Poetry: The Wonderful One-Hoss Shay

The Wonderful One-Hoss Shay
Oliver Wendell Holmes

Have you heard of the wonderful one-hoss shay,
That was built in such a logical way
It ran a hundred years to a day,
And then of a sudden it — ah, but stay,
I’ll tell you what happened without delay,
Scaring the parson into fits,
Frightening people out of their wits, –
Have you ever heard of that, I say?

Seventeen hundred and fifty-five.
Georgius Secundus was then alive, –
Snuffy old drone from the German hive.
That was the year when Lisbon-town
Saw the earth open and gulp her down,
And Braddock’s army was done so brown,
Left without a scalp to its crown.
It was on that terrible Earthquake-day
That the Deacon finished the one-hoss shay.

Now in building of shaises, I tell you what,
There is always a weakest spot, –
In hub, tire, felloe, in spring or thill,
In pannel or crossbar, or floor, or sill,
In screw, bolt, throughbrace, — lurking still,
Find it somewhere you must and will, –
Above or below, or within or without, –
And that’s the reason, beyond a doubt,
That a chaise breaks down, but doesn’t wear out.

But the Deacon swore (as deacons do,
With an “I dew vum,” or an “I tell yeou”)
He would build one shay to beat the taown
‘n’ the keounty ‘n’ all the kentry raoun’;
It should be so built that it couldn’ break daown:
“Fer,” said the Deacon, “’t’s mighty plain
Thut the weakes’ place mus’ stan’ the strain;
‘n’ the way t’ fix it, uz I maintain, is only jest
‘T’ make that place uz strong uz the rest.”

So the Deacon inquired of the village folk
Where he could find the strongest oak,
That couldn’t be split nor bent nor broke, –
That was for spokes and floor and sills;
He sent for lancewood to make the thills;
The crossbars were ash, from the the straightest trees
The pannels of whitewood, that cuts like cheese,
But lasts like iron for things like these;

The hubs of logs from the “Settler’s ellum,” –
Last of its timber, — they couldn’t sell ‘em,
Never no axe had seen their chips,
And the wedges flew from between their lips,
Their blunt ends frizzled like celery-tips;
Step and prop-iron, bolt and screw,
Spring, tire, axle, and linchpin too,
Steel of the finest, bright and blue;
Throughbrace bison-skin, thick and wide;
Boot, top, dasher, from tough old hide
Found in the pit when the tanner died.
That was the way he “put her through,”
“There!” said the Deacon, “naow she’ll dew!”

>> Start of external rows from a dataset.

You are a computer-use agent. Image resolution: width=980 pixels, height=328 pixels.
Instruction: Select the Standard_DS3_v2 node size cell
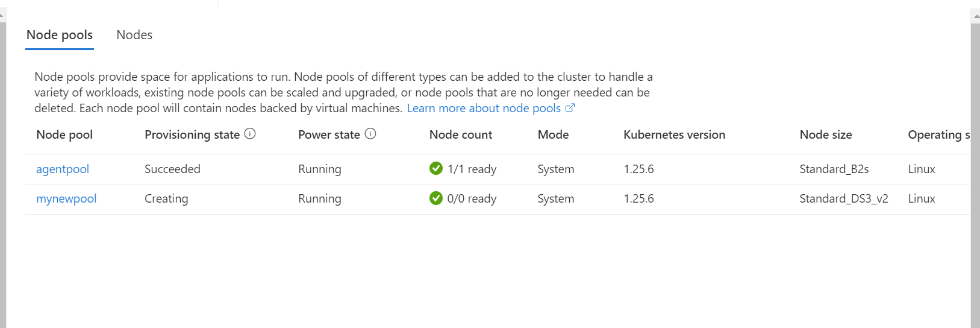click(x=844, y=199)

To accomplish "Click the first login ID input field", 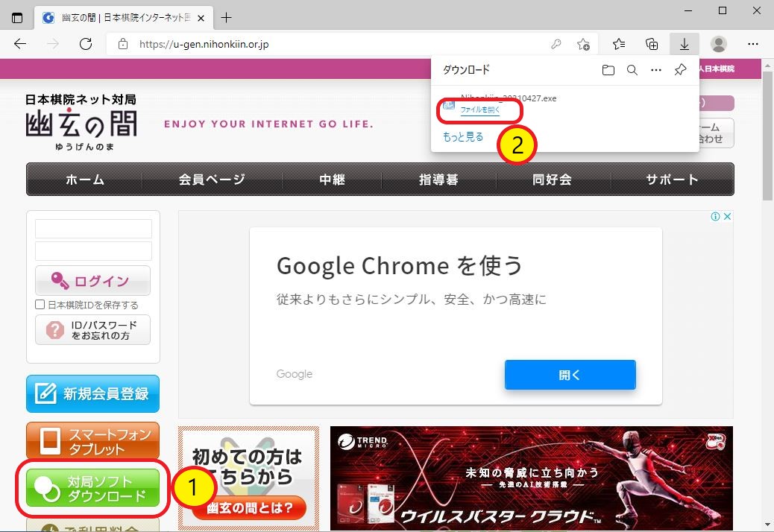I will [x=93, y=229].
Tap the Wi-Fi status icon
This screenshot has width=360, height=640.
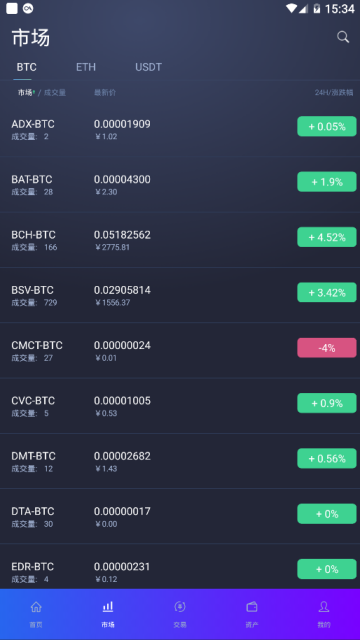tap(291, 8)
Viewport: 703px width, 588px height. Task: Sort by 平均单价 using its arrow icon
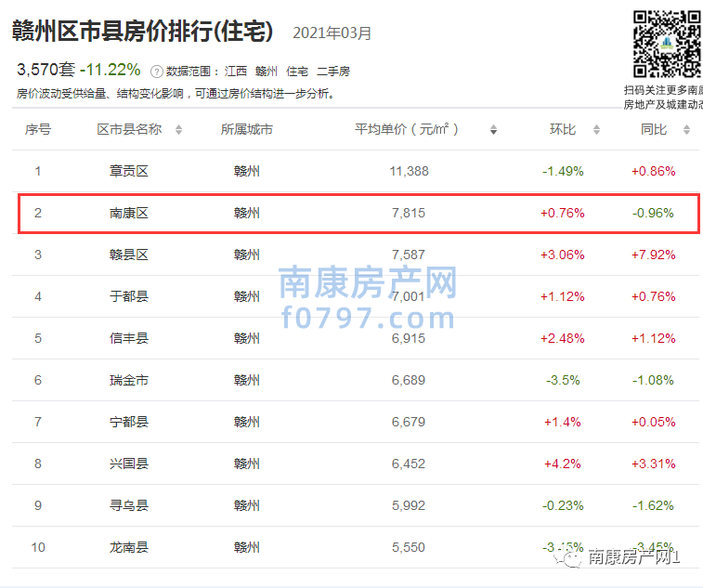493,130
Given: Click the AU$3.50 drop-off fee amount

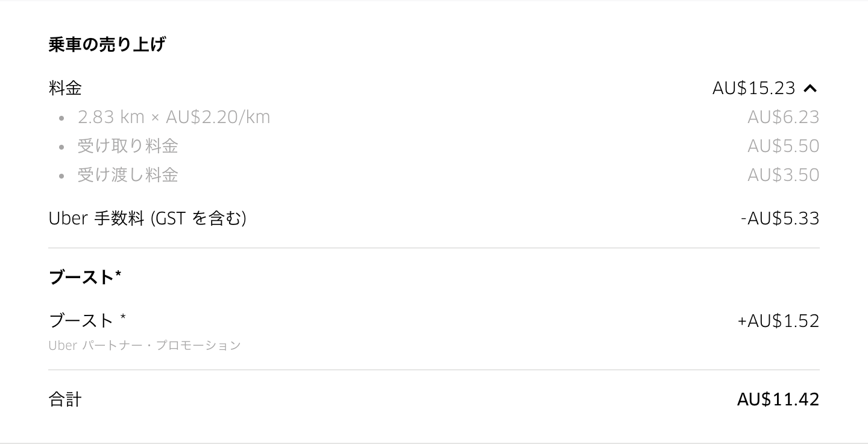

Do! I tell you, I rather guess
She was a wonder, and nothing less!
Colts grew horses, beards turned gray,
Deacon and deaconess dropped away,
Children and grandchildren — where were they?
But there stood the stout old one-hoss shay
As fresh as on Lisbon-earthquake-day!

EIGHTEEN HUNDRED; — it came and found
The Deacon’s masterpiece strong and sound.
Eighteen hindred increased by ten; –
“Hahnsum kerridge” they called it then.
Eighteen hundred and twenty came; –
Running as usual; much the same.
Thirty and forty at last arive,
And then come fifty and FIFTY-FIVE.

Little of of all we value here
Wakes on the morn of its hundredth year
Without both feeling and looking queer.
In fact, there’s nothing that keeps its youth,
So far as I know, but a tree and truth.
(This is a moral that runs at large;
Take it. — You’re welcome. — No extra charge.)

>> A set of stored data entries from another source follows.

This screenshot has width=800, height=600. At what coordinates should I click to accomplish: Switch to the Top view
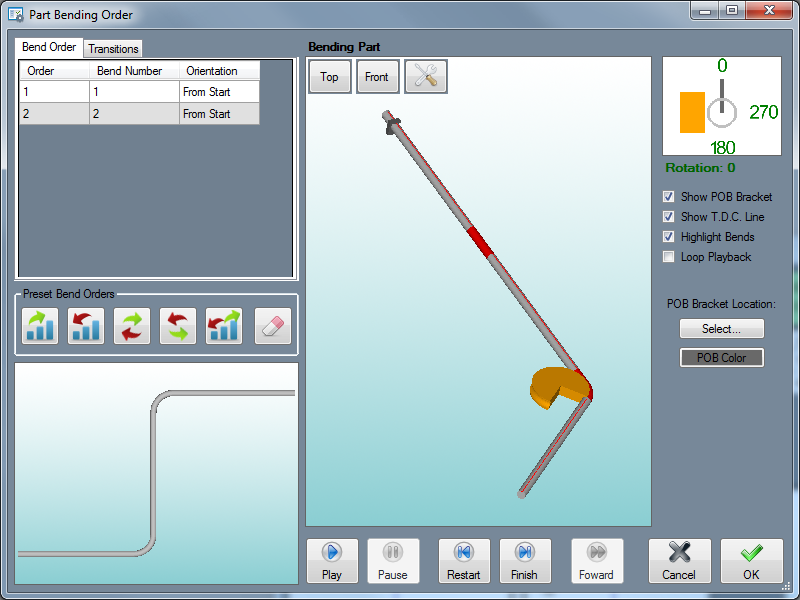pos(329,77)
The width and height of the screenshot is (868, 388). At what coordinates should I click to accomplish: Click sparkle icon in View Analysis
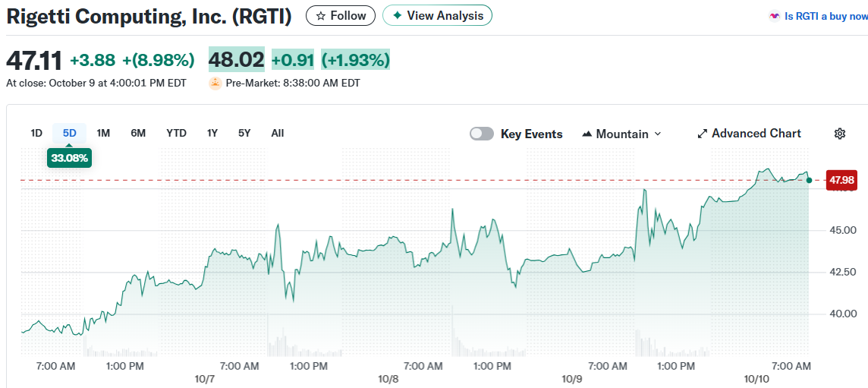[397, 16]
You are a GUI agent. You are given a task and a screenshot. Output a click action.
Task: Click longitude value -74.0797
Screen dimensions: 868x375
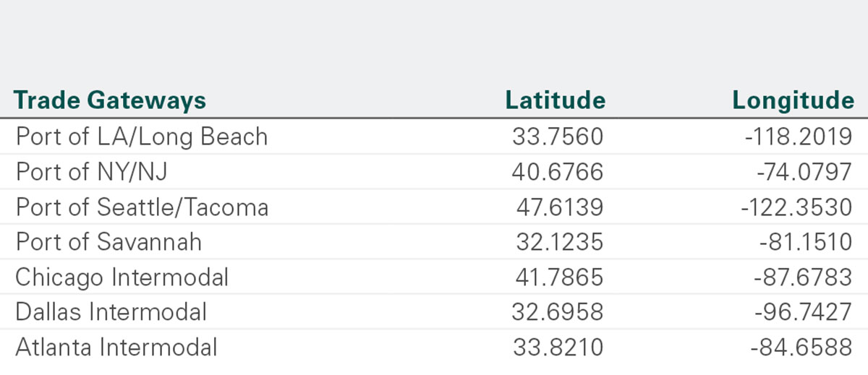click(805, 171)
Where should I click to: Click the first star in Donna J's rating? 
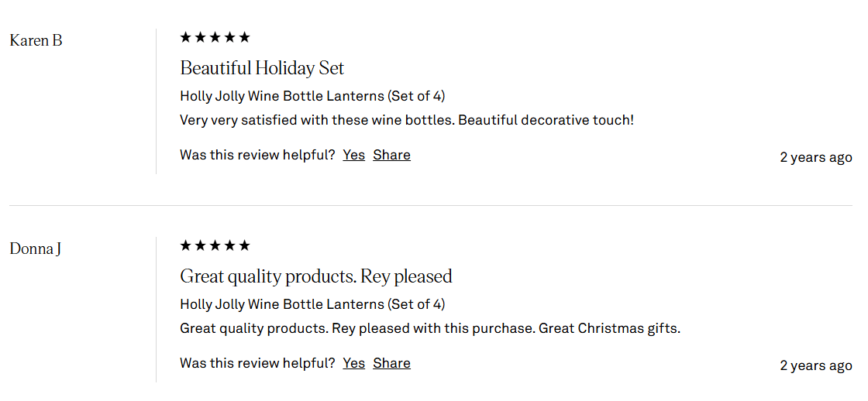pos(186,245)
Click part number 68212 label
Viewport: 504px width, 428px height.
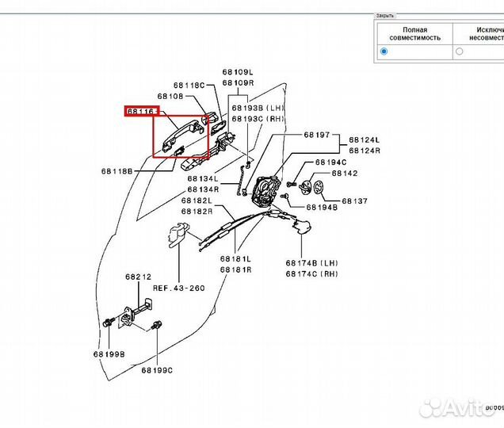point(137,277)
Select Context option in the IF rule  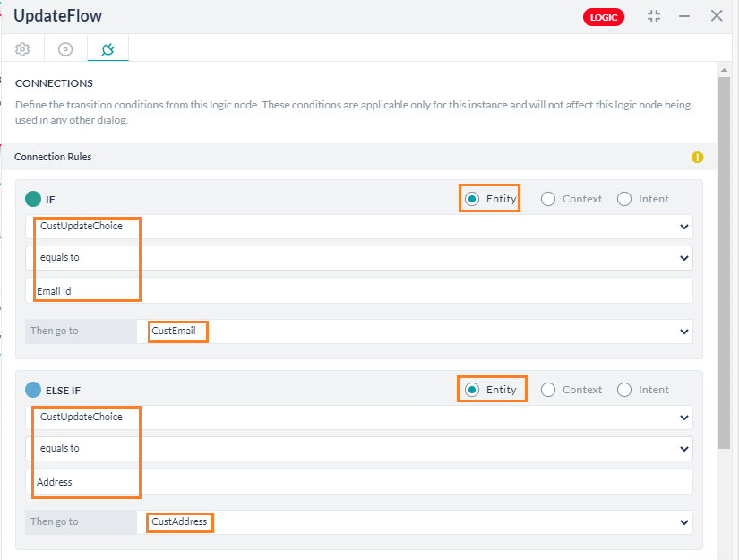(547, 198)
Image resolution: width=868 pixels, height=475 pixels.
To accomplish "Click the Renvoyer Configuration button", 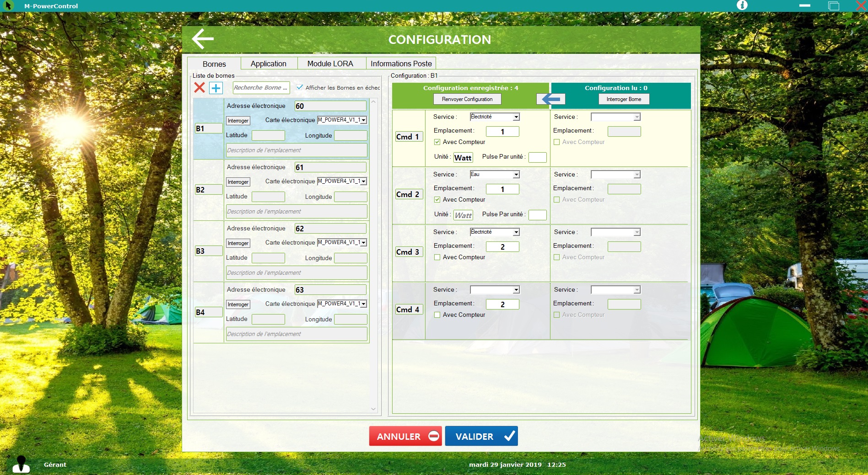I will click(x=467, y=99).
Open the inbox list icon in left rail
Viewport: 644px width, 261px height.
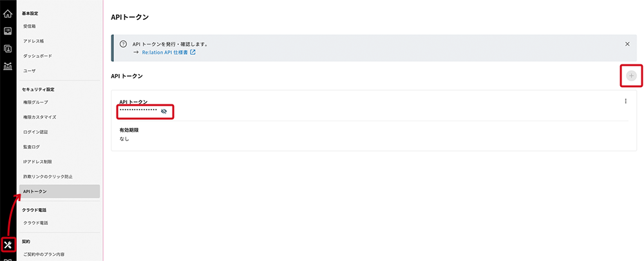(7, 31)
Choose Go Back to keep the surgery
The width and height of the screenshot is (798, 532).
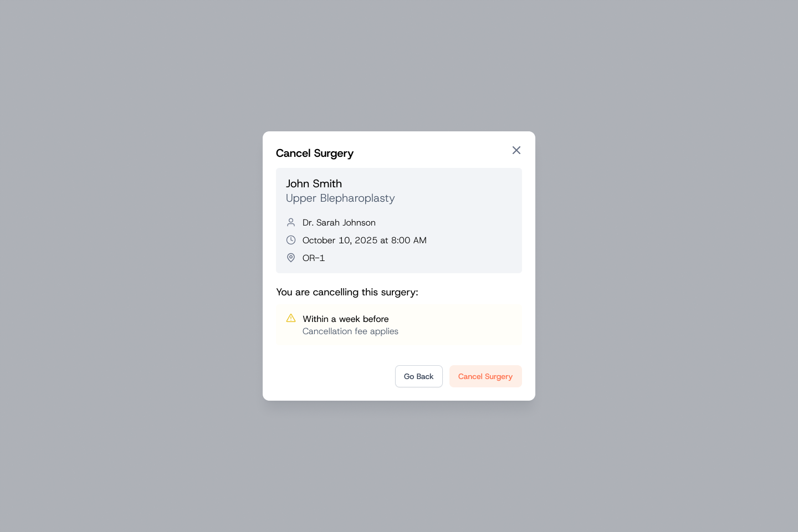point(419,376)
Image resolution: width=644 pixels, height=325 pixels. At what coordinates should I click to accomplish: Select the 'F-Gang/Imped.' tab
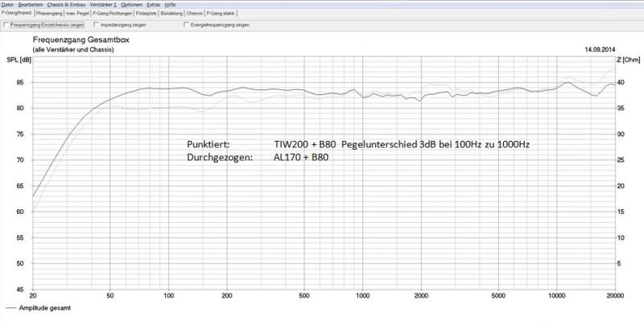[17, 14]
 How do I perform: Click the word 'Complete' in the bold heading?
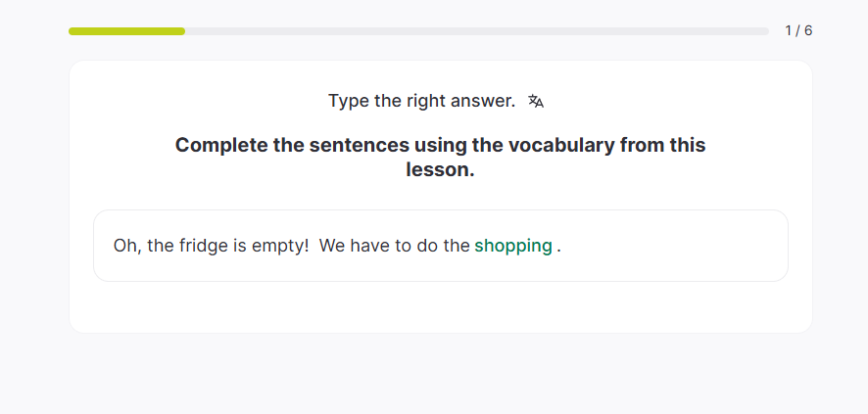pos(217,146)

FIRST OF NOVEMBER, — the Earthquake-day, –
There are traces of age in the one-hoss shay,
A general flavor of mild decay,
But nothing local, as one may say.
There couldn’t be, — for the Deacon’s art
Had made it so like in every part
That there wasn’t a chance for one to start.
For the wheels were just as strong as the thills
And the floor was just as strong as the sills,
And the panels just as strong as the floor,
And the whippletree neither less or more,
And the back-crossbar as strong as the fore,
And the spring and axle and hub encore.
And yet, as a whole, it is past a doubt
In another hour it will be worn out!

First of November, fifty-five!
This morning the parson takes a drive.
Now, small boys get out of the way!
Here comes the wonderful one-hoss shay,
Drawn by a rat-tailed, ewe-necked bay.
“Huddup!” said the parson. — Off went they.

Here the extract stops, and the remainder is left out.